### [Your instructions]
Transcribe only the lines of the listing below from the one holding "Email address: (75, 877)" through the one holding "Photo Gallery (286, 2491)", inclusive, without any change.

____________________

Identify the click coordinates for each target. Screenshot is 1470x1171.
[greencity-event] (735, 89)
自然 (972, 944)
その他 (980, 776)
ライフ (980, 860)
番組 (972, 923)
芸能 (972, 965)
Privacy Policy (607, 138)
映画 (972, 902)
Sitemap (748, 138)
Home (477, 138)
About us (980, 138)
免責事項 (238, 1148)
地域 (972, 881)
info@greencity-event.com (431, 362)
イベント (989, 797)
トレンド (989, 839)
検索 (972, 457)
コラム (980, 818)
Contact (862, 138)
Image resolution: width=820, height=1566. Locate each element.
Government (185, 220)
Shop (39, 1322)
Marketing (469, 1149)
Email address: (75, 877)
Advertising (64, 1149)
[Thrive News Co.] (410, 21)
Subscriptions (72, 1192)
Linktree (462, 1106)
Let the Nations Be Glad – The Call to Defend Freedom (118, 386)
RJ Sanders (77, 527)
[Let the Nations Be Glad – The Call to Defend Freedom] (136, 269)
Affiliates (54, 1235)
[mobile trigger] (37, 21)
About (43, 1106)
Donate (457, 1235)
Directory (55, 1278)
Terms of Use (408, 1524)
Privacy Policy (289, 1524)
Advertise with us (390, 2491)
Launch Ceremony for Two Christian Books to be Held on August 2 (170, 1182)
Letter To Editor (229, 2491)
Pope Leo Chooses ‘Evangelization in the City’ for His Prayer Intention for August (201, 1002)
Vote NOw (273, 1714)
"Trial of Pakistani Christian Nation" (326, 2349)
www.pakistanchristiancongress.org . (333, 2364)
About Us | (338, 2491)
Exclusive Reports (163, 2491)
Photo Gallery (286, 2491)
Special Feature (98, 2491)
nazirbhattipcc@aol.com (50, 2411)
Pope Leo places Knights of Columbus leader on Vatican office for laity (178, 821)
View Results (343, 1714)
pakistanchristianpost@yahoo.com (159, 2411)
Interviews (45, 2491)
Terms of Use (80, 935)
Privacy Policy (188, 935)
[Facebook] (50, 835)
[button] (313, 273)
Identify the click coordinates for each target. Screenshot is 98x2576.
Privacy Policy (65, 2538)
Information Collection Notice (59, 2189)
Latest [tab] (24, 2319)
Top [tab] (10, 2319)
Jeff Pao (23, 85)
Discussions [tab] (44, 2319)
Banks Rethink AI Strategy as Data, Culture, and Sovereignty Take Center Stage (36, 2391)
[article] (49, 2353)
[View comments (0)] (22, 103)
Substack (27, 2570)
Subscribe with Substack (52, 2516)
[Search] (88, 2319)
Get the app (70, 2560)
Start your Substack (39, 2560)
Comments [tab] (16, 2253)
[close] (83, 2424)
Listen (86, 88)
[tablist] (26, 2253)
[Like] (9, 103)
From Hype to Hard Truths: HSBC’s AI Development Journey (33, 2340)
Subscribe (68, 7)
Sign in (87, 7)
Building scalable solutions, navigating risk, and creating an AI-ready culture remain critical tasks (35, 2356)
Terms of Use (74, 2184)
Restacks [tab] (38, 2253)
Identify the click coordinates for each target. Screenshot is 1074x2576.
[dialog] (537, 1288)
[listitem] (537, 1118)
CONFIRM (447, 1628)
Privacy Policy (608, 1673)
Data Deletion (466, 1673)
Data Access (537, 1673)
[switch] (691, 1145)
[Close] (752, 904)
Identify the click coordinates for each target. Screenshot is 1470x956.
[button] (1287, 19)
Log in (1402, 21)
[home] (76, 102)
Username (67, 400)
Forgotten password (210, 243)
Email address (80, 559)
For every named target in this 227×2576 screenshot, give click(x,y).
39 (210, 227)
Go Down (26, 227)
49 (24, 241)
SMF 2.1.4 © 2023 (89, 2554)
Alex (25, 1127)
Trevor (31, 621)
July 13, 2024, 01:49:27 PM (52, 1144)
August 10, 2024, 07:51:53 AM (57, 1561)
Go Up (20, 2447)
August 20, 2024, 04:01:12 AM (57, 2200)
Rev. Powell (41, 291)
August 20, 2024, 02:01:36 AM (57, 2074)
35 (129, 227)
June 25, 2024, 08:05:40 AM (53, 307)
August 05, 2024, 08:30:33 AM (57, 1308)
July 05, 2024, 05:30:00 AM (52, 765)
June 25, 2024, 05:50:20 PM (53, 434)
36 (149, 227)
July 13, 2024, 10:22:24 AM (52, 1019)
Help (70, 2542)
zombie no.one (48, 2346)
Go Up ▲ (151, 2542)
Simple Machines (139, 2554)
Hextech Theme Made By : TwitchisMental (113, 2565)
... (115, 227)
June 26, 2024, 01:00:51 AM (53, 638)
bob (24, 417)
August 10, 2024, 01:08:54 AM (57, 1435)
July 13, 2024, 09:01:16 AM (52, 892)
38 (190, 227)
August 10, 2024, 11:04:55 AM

____________________

### [Answer to this exercise]
Email address: (75, 877)
Advertising (64, 1149)
[Thrive News Co.] (410, 21)
Subscriptions (72, 1192)
Linktree (462, 1106)
Let the Nations Be Glad – The Call to Defend Freedom (118, 386)
RJ Sanders (77, 527)
[Let the Nations Be Glad – The Call to Defend Freedom] (136, 269)
Affiliates (54, 1235)
[mobile trigger] (37, 21)
About (43, 1106)
Donate (457, 1235)
Directory (55, 1278)
Terms of Use (408, 1524)
Privacy Policy (289, 1524)
Advertise with us (390, 2491)
Launch Ceremony for Two Christian Books to be Held on August 2 (170, 1182)
Letter To Editor (229, 2491)
Pope Leo Chooses ‘Evangelization in the City’ for His Prayer Intention for August (201, 1002)
Vote NOw (273, 1714)
"Trial of Pakistani Christian Nation" (326, 2349)
www.pakistanchristiancongress.org . (333, 2364)
About Us | (338, 2491)
Exclusive Reports (163, 2491)
Photo Gallery (286, 2491)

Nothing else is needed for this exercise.